[Stored dataset items]

:::

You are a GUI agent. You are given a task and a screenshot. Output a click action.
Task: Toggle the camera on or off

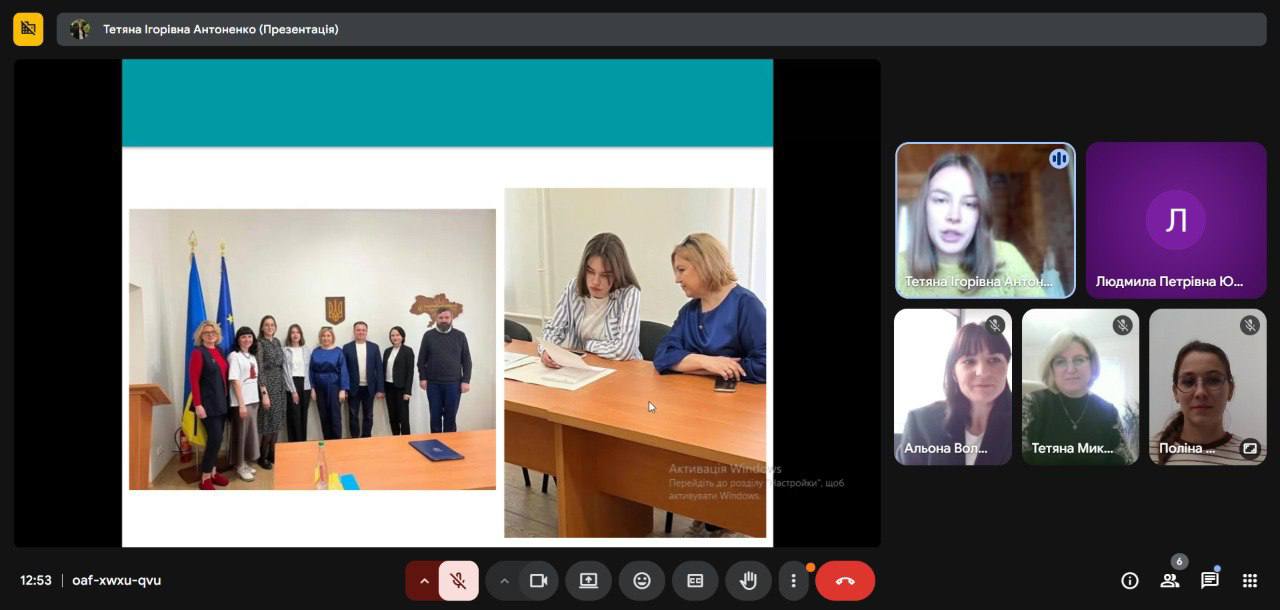click(538, 581)
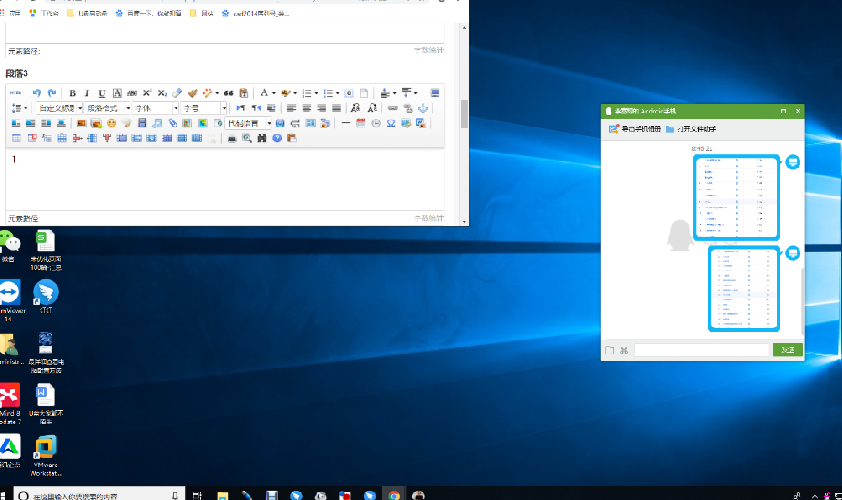842x500 pixels.
Task: Open the DingTalk desktop icon
Action: coord(46,294)
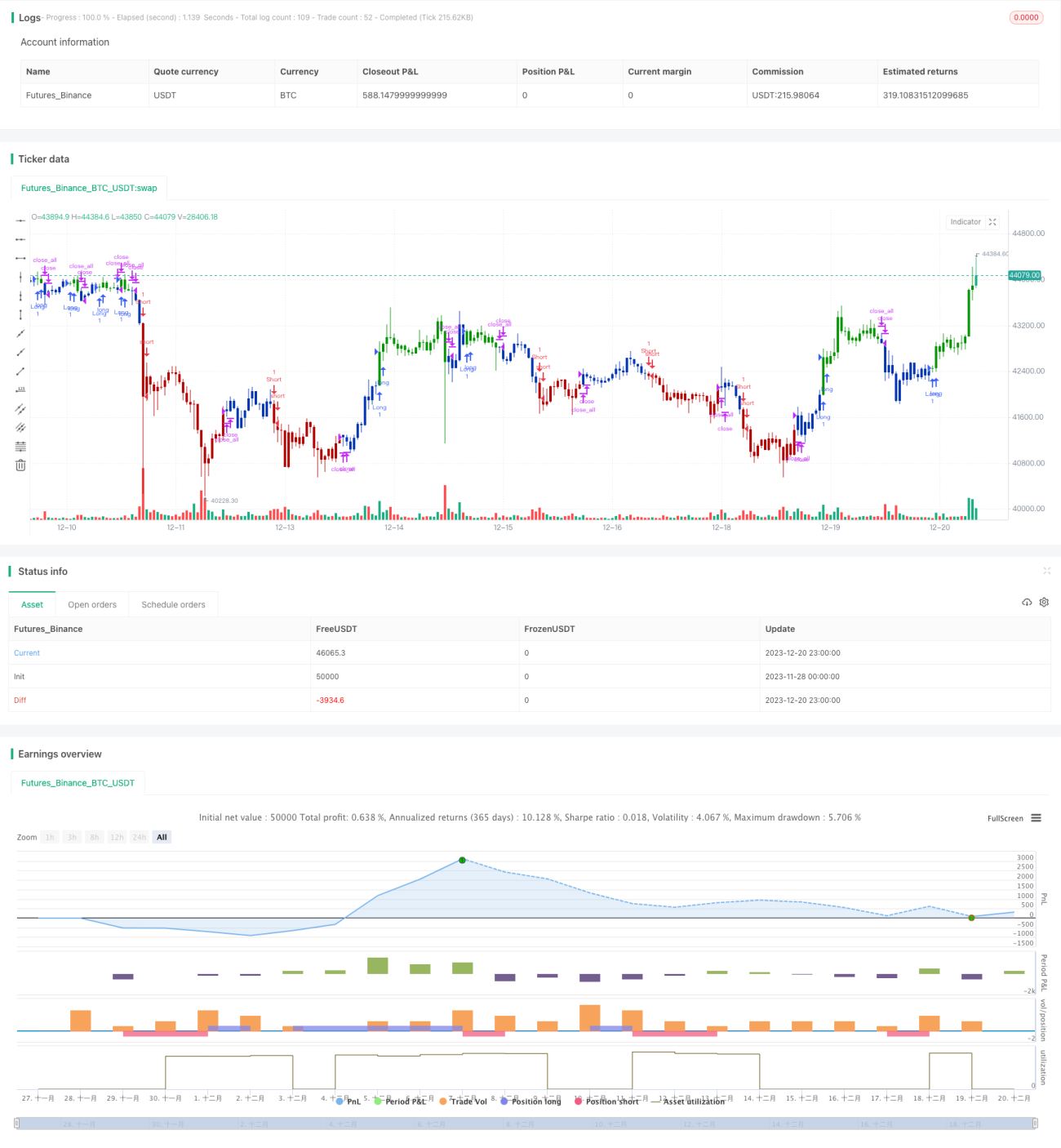The image size is (1061, 1148).
Task: Toggle Trade Vol series in legend
Action: coord(463,1101)
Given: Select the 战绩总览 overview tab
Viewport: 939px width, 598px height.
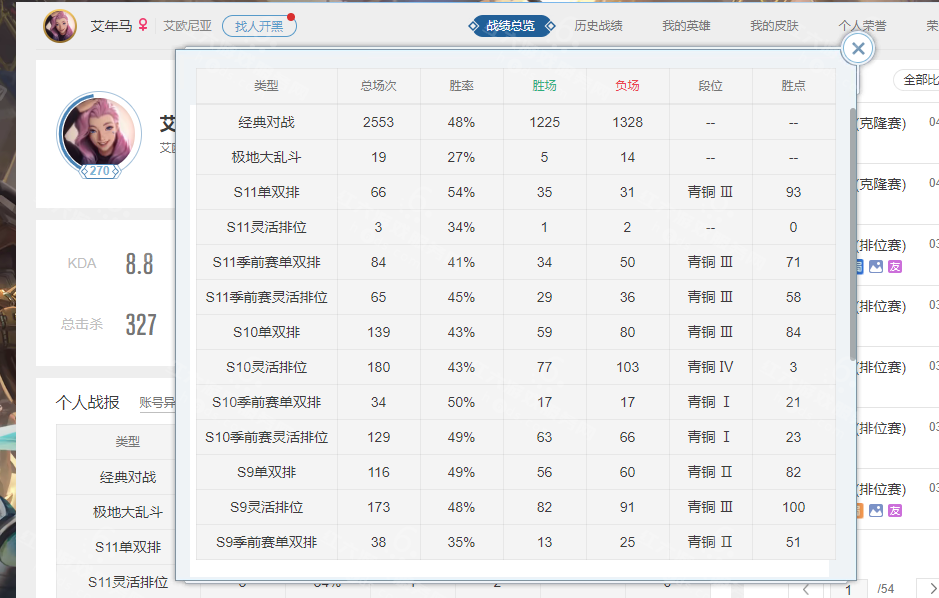Looking at the screenshot, I should [x=510, y=26].
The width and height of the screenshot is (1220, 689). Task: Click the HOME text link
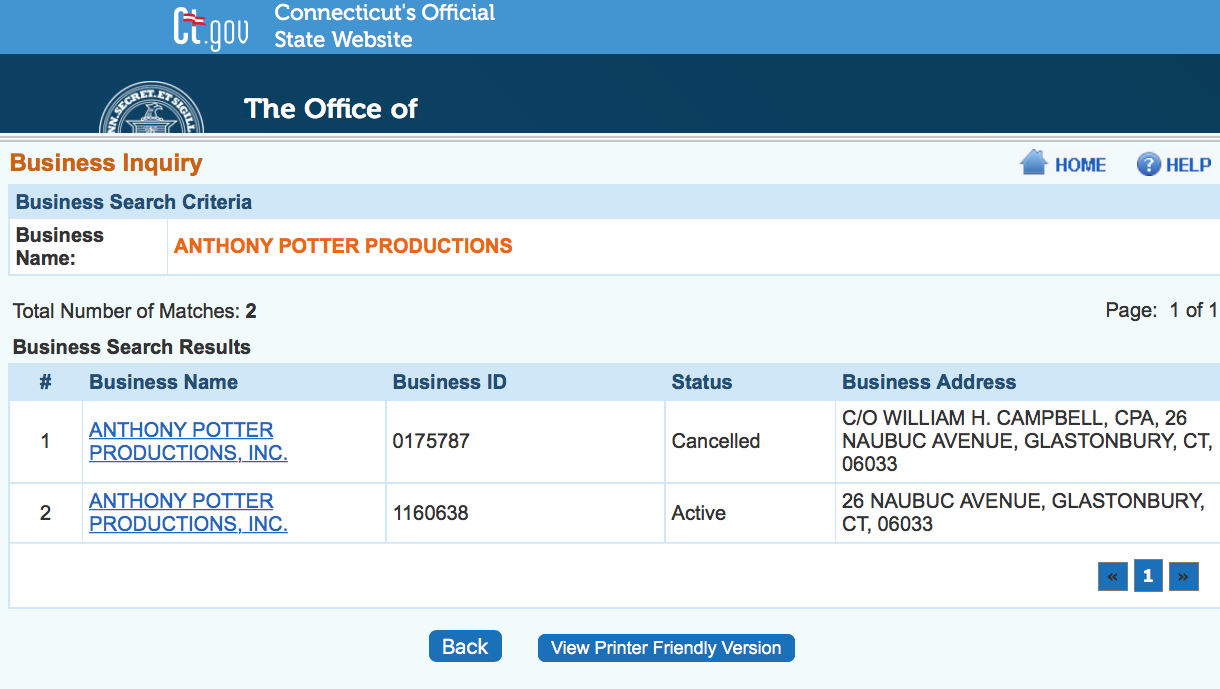[1080, 165]
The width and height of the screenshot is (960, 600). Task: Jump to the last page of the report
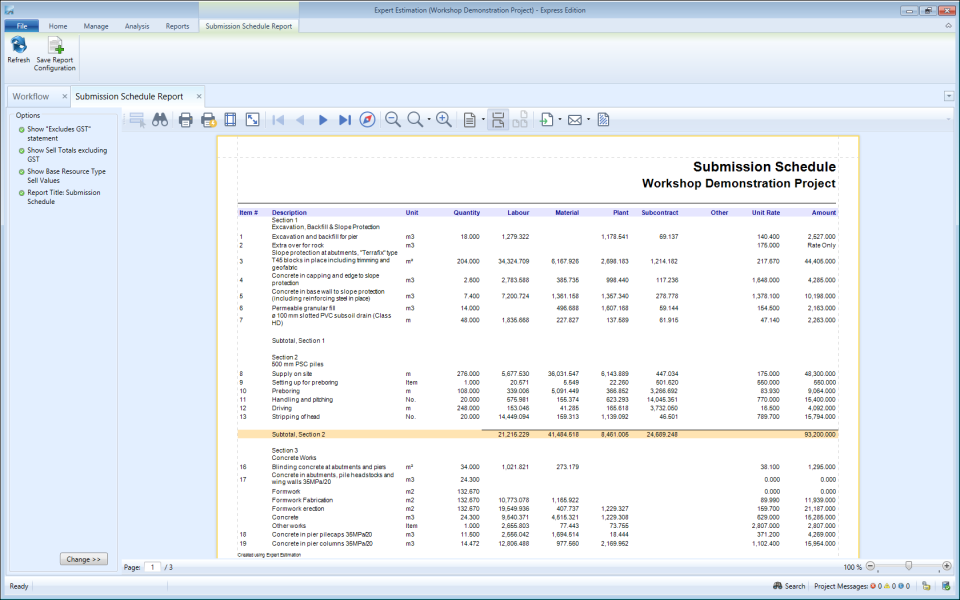pyautogui.click(x=345, y=119)
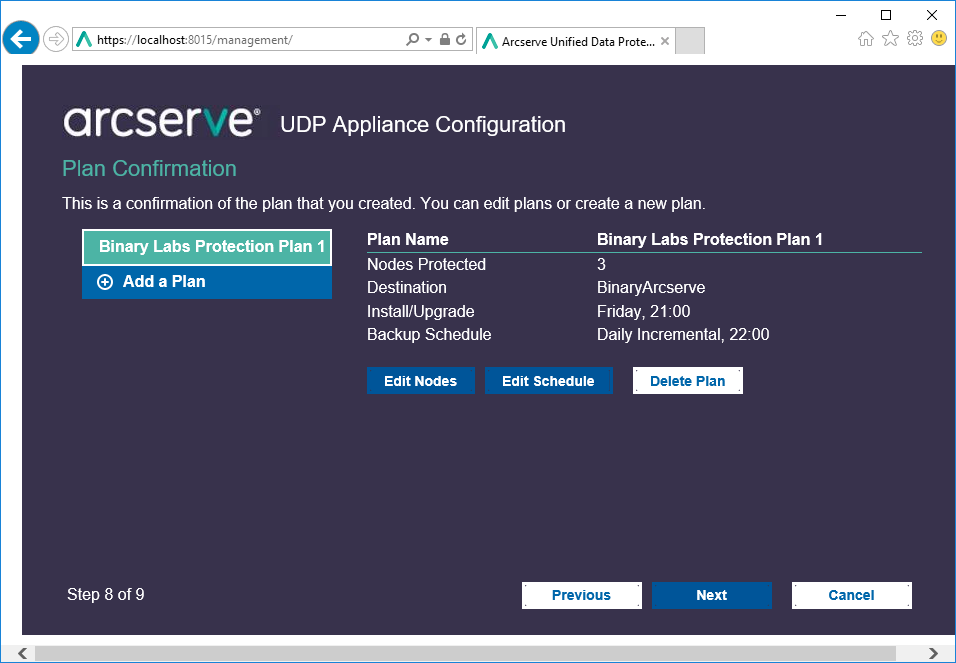Select Binary Labs Protection Plan 1
956x663 pixels.
coord(206,247)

:::

__EXERCISE AIM__: No pictures belong in the copy. Repeat the entries exactly.

__SOLUTION__:
You are a GUI agent. You are given a task and a screenshot. Output a click action.
Task: Toggle the camera on or off

click(538, 581)
842x500 pixels.
Task: Open the DingTalk desktop icon
Action: coord(46,294)
The image size is (1061, 1148).
Task: Toggle Trade Vol series in legend
Action: coord(463,1101)
Given: Select the 战绩总览 overview tab
Viewport: 939px width, 598px height.
Looking at the screenshot, I should [x=510, y=26].
The width and height of the screenshot is (1220, 689). Task: Click the HOME text link
[1080, 165]
The width and height of the screenshot is (960, 600). Task: Jump to the last page of the report
pyautogui.click(x=345, y=119)
Select Binary Labs Protection Plan 1
956x663 pixels.
coord(206,247)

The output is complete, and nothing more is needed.